Rachel “Ragechill” Kroft is an emerging artist from Rochester, NY whose definitive vocal style echoes lounge swooners and '70s soul divas alike. The young singer has recently started making a name for herself in her hometown after her New York City life was more than she bargained for.

Kroft sang in the band Gridline (Manhattan) and has rubbed elbows with the likes of Lawrence “LAW” Worrell of Amy Winehouse, Trombone Shorty, Kung Fu, and Galactic. She’s now working on a project of her own.



Big “G” Jam affiliate Adrien D’Angelo sat down to interview Kroft:

A: What age were you when music became an important thing in your life?

R: That would go back to when I was three years old. As early as I can remember my mom would play piano. She could sight-read any piece of sheet music you put down in front of her on the spot. She was always playing piano when I was super young. Then I started singing casually at the age of five and started doing opera with someone who trained at Eastman (School of Music) at the age of ten.

A: What kind of path did you see yourself taking musically?

R: Opera was a great start because it gave me all of the classical tools to control my voice and then I knew I wanted to do jazz. It was always the style that my voice resonated well with. I could just feel that jazz was definitely it.

A: What made you stay in Rochester?

R: That’s the funny part. Thirteen-year-old me would probably hit me in the face for saying it, but you know, I actually really do enjoy this city and I've really come to love it. When I was thirteen, I used to swear up and down I would never live here. And I’ve done a fair amount of travel at this point all across the west coast and I still came home. So I’m really happy that the city’s embracing me and I'm learning to love it back. It’s a great community. It’s a wonderful music scene. And you know, it ebbs and it flows but it’s definitely charming.

A: What type of stuff did you grow up listening to?

R: The Beatles, Fleetwood Mac, ELO, lots of classical piano, lots of Josh Grobin, Andrea Bocelli. Yeah, quite a wide range there. And even the emotions... Best of My Love was my favorite song growing up.

A: I think that’s cool because it depicts the wide range of songs you choose to sing, right? How does that go into you trying to find your own sounds?

R: Absolutely, yeah. I’m very widely influenced by a huge plethora of genres. There’s nothing I don’t want to cover.

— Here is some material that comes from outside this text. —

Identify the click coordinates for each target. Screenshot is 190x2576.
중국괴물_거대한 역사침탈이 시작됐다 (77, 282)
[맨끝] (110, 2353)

It keeps the doors wide open so I can choose to do one song in one genre then go to a different one, then I can go to a ballad, then go to a funk tune, then i can do a love song, and then I can do a sad jazzy blues tune. It’s awesome because I can go all over the place so there’s no limits.

A: Where do you see yourself five years from now? Will you still be in Rochester?

R: I’ll definitely still be doing music. That will never stop. Rochester? I certainly hope I’ll still be here because then at least I’ll actually be able to certainly find my footing and get in with not just one project but hopefully multiple. And whether it’s just sitting in or having multiple projects, I really do see this growing to much more grandiose stats. I can’t really put my finger on it right now because sometimes I’m really parallized by choice as well. So I have to hone my focus in and decide if one project is going to have that plethora of genres or if I’m going to do multiple projects. The world is my oyster.

A: What do you do for a living?

R: I am a licensed professional massage therapist. I am also a licensed yoga teacher. I work at two yoga studios currently: one in Webster and one on Monroe Avenue. I also travel around from music festival to music festival as a vendor selling art, jewelry, and gemstones. So that kind of gets my travel-fix in. But I see that lifestyle coming to a close so I can come back here and get hyper focused on music into fall and winter. Then after working that hard on it in the off-season... hitting it harder (next Summer) with a tour for sure.

A: How do you feel about yoga as a meditative practice? Does that influence you at all in your performance life?

R: Yeah, it certainly keeps me grounded. I started doing yoga at the age of ten as an alternative to Ritalin. So I’ve been doing yoga for a very long time. Being able to ground myself through breath and physical presence alone has allowed me to never really be nervous when I’m on stage.

A: You were prescribed Ritalin (Methylphenidate) and then stopped taking it through yoga practice? How did this all happen?

R: Yeah, big brownie points to my mom for this one for sure. She saw what a zombie and how terrible the Ritalin was affecting me in school and at home. She was like, “Well, I'm not going to make you take this, why don’t you try yoga?” So I’d get up at 5:00A.M. with my little VHS tape before elementary school and I would do yoga. That’s how I really got my practice started. 

A: As well as being a yoga instructor and musician, you also do other forms of performance, correct?

R: Yeah, when I was in college I taught circus skills near and around Manhattan and the Greater Metropolitan Area for four years while I was in college. Silks, trapeze, juggling, riding unicycles, acrobatics which also leads up to acroyoga and aerial yoga. It’s definitely a five-year projected dream for me to definitely have my own studio for yoga and massage. (A studio) where I can definitely teach aerial yoga and bring that into Rochester and make it more well-known. It’s kind of still a very small niche market right now but I definitely can foresee it getting much more popular. So that’s very exciting too. And who knows? You never know when you might see me at a performance five years down the road coming down onto the stage from a silk. That would definitely be a very cool thing to add to the music - which is that performance art aspect of it.

A: So you often go by “Ragechill,” can you talk a little bit about what inspired that?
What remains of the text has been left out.